▸ TASK TO COMPLETE
Repeat the records below exactly as they appear.

::: DATA FOR ANALYSIS

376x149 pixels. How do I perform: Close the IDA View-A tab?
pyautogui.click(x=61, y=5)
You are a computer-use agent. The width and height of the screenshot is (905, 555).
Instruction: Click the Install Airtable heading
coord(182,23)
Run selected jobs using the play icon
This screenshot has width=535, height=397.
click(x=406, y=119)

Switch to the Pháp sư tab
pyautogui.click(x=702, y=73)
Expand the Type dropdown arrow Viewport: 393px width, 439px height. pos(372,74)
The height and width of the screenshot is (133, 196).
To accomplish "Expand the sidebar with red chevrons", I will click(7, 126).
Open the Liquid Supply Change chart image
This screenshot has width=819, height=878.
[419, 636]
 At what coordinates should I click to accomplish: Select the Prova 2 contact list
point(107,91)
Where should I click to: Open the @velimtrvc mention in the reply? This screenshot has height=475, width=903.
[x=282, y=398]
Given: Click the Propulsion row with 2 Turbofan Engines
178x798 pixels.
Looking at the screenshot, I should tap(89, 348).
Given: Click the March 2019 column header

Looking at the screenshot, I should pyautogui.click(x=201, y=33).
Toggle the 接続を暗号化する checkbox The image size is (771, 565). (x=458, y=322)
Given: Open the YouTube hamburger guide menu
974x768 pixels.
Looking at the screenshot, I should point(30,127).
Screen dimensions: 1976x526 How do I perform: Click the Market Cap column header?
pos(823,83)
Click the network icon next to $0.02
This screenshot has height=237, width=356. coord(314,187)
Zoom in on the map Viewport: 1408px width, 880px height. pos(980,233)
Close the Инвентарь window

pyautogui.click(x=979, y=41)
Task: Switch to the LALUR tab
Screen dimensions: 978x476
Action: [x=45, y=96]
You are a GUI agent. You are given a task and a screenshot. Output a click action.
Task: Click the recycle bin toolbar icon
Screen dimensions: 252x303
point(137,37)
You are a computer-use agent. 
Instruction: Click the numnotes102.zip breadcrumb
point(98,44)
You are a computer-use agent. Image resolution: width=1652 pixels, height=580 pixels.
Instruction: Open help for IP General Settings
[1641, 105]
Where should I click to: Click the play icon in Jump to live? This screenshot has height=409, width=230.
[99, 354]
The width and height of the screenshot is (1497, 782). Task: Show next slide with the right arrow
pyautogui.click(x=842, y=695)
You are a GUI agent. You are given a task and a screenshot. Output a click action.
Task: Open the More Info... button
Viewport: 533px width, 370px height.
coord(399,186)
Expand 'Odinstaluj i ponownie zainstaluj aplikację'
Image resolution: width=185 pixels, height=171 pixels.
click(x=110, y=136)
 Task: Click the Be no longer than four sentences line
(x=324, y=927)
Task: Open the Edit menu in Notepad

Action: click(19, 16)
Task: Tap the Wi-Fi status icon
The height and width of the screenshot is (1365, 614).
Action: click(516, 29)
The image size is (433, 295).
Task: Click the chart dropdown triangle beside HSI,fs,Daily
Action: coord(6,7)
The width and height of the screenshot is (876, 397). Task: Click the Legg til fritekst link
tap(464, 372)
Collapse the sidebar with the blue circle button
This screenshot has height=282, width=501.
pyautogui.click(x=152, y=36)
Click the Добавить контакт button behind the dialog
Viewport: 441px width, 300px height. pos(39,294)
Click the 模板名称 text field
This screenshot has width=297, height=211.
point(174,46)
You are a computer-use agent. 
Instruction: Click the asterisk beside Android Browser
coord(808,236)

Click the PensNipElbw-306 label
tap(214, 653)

::::::

▸ FINISHED TASK
376x149 pixels. How do I perform: Close the IDA View-A tab?
pyautogui.click(x=61, y=5)
You are a computer-use agent. The width and height of the screenshot is (905, 555).
Instruction: Click the Install Airtable heading
coord(182,23)
Run selected jobs using the play icon
This screenshot has width=535, height=397.
click(x=406, y=119)

Switch to the Pháp sư tab
pyautogui.click(x=702, y=73)
Expand the Type dropdown arrow Viewport: 393px width, 439px height. pos(372,74)
The height and width of the screenshot is (133, 196).
To accomplish "Expand the sidebar with red chevrons", I will click(7, 126).
Open the Liquid Supply Change chart image
This screenshot has width=819, height=878.
[419, 636]
 At what coordinates should I click to accomplish: Select the Prova 2 contact list
point(107,91)
Where should I click to: Open the @velimtrvc mention in the reply? This screenshot has height=475, width=903.
[x=282, y=398]
Given: Click the Propulsion row with 2 Turbofan Engines
178x798 pixels.
Looking at the screenshot, I should tap(89, 348).
Given: Click the March 2019 column header

Looking at the screenshot, I should pyautogui.click(x=201, y=33).
Toggle the 接続を暗号化する checkbox The image size is (771, 565). (x=458, y=322)
Given: Open the YouTube hamburger guide menu
974x768 pixels.
Looking at the screenshot, I should point(30,127).
Screen dimensions: 1976x526 How do I perform: Click the Market Cap column header?
pos(823,83)
Click the network icon next to $0.02
This screenshot has height=237, width=356. coord(314,187)
Zoom in on the map Viewport: 1408px width, 880px height. pos(980,233)
Close the Инвентарь window

pyautogui.click(x=979, y=41)
Task: Switch to the LALUR tab
Screen dimensions: 978x476
Action: [x=45, y=96]
You are a GUI agent. You are given a task and a screenshot. Output a click action.
Task: Click the recycle bin toolbar icon
Screen dimensions: 252x303
point(137,37)
You are a computer-use agent. 
Instruction: Click the numnotes102.zip breadcrumb
point(98,44)
You are a computer-use agent. Image resolution: width=1652 pixels, height=580 pixels.
Instruction: Open help for IP General Settings
[1641, 105]
Where should I click to: Click the play icon in Jump to live? This screenshot has height=409, width=230.
[99, 354]
The width and height of the screenshot is (1497, 782). Task: Show next slide with the right arrow
pyautogui.click(x=842, y=695)
You are a GUI agent. You are given a task and a screenshot. Output a click action.
Task: Open the More Info... button
Viewport: 533px width, 370px height.
coord(399,186)
Expand 'Odinstaluj i ponownie zainstaluj aplikację'
Image resolution: width=185 pixels, height=171 pixels.
click(x=110, y=136)
 Task: Click the Be no longer than four sentences line
(x=324, y=927)
Task: Open the Edit menu in Notepad

Action: click(19, 16)
Task: Tap the Wi-Fi status icon
The height and width of the screenshot is (1365, 614).
Action: click(516, 29)
The image size is (433, 295).
Task: Click the chart dropdown triangle beside HSI,fs,Daily
Action: coord(6,7)
The width and height of the screenshot is (876, 397). Task: Click the Legg til fritekst link
tap(464, 372)
Collapse the sidebar with the blue circle button
This screenshot has height=282, width=501.
pyautogui.click(x=152, y=36)
Click the Добавить контакт button behind the dialog
Viewport: 441px width, 300px height. pos(39,294)
Click the 模板名称 text field
This screenshot has width=297, height=211.
point(174,46)
You are a computer-use agent. 
Instruction: Click the asterisk beside Android Browser
coord(808,236)

Click the PensNipElbw-306 label
tap(214, 653)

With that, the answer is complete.